Kenya’s B2B e-commerce food distribution platform Twig has laid off 211 of its full-time employees following a restructuring that eliminated the company’s in-house sales force.
Laid-off staff make up 21% of the more than 1,000 employees, mostly in Kenya, where it links farmers or agricultural producers and fast-moving consumer goods manufacturers with retailers.
The agritech’s CEO and co-founder Peter Njonjo told australiabusinessblog.com that the laid-off trade development representatives were given the opportunity to work for the company as independent agents with pay based on the customers they acquire and the sales they make.
The representatives signed up suppliers and were responsible for customer relations, gathering market information and promoting products to customers. In the current proposition, the agents will perform similar tasks.
reports also state that Twiga has limited travel allowances for its staff as part of its cost-cutting measures.
“Twiga recently launched a new, optimized sales agent program… where current Trade Development Representatives (TDRs) will transition from permanent employees to independent agents on a 100% commission basis,” Twiga said in response to a australiabusinessblog.com investigation, adding that the transition from the TDRs was made in accordance with labor law and affected employees were given the first right to refuse to switch to the new model.
The company says it plans to create 1,000 opportunities through the agent model by the end of the first quarter of next year.

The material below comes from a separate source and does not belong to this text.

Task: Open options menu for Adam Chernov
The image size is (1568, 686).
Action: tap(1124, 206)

“This transition creates an entrepreneurial opportunity open to former sales agents and the general public. The advantage of this transition is that it allows for increased revenue based on the effort and entrepreneurial spirit of the agent. This model has worked with other companies such as insurance and banks who have completely transitioned to independent agents in Kenya.
Co-founded by Njonjo and Grant Brooke in 2014, Twiga joins the growing list of startups in Africa and around the world that are downsizing amid a slowdown in venture capital funding that has made capital difficult to access for operations and growth.

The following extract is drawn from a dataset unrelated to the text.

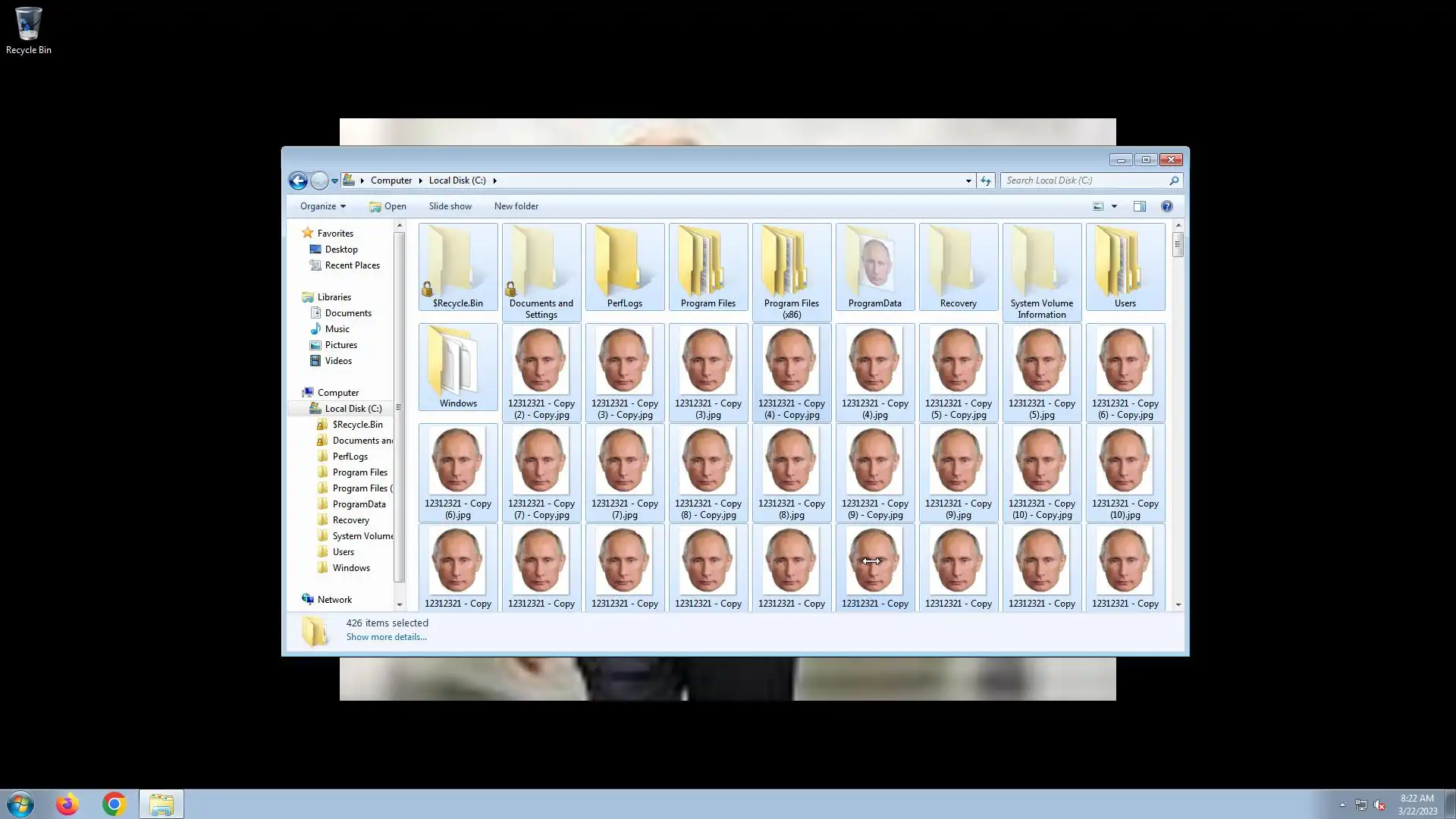Expand the address bar history dropdown
This screenshot has width=1456, height=819.
coord(968,180)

The changes come just one year after Twiga raised $50 million in Series C round to scale up in Kenya and expand into neighboring countries. The round was led by Paris- and Nairobi-based family office and private equity firm Creadev, while TLcom Capital, IFC Ventures, DOB Equity and Goldman Sachs’ spin-off Juven made follow-on investments.
They also recently launched Twiga Fresh, a private label addition that will see it grow and distribute its own farm produce to merchants and deal with traceability issues, inventory and price volatility – which have made it difficult for the company to deliver on its promise of affordability and food security.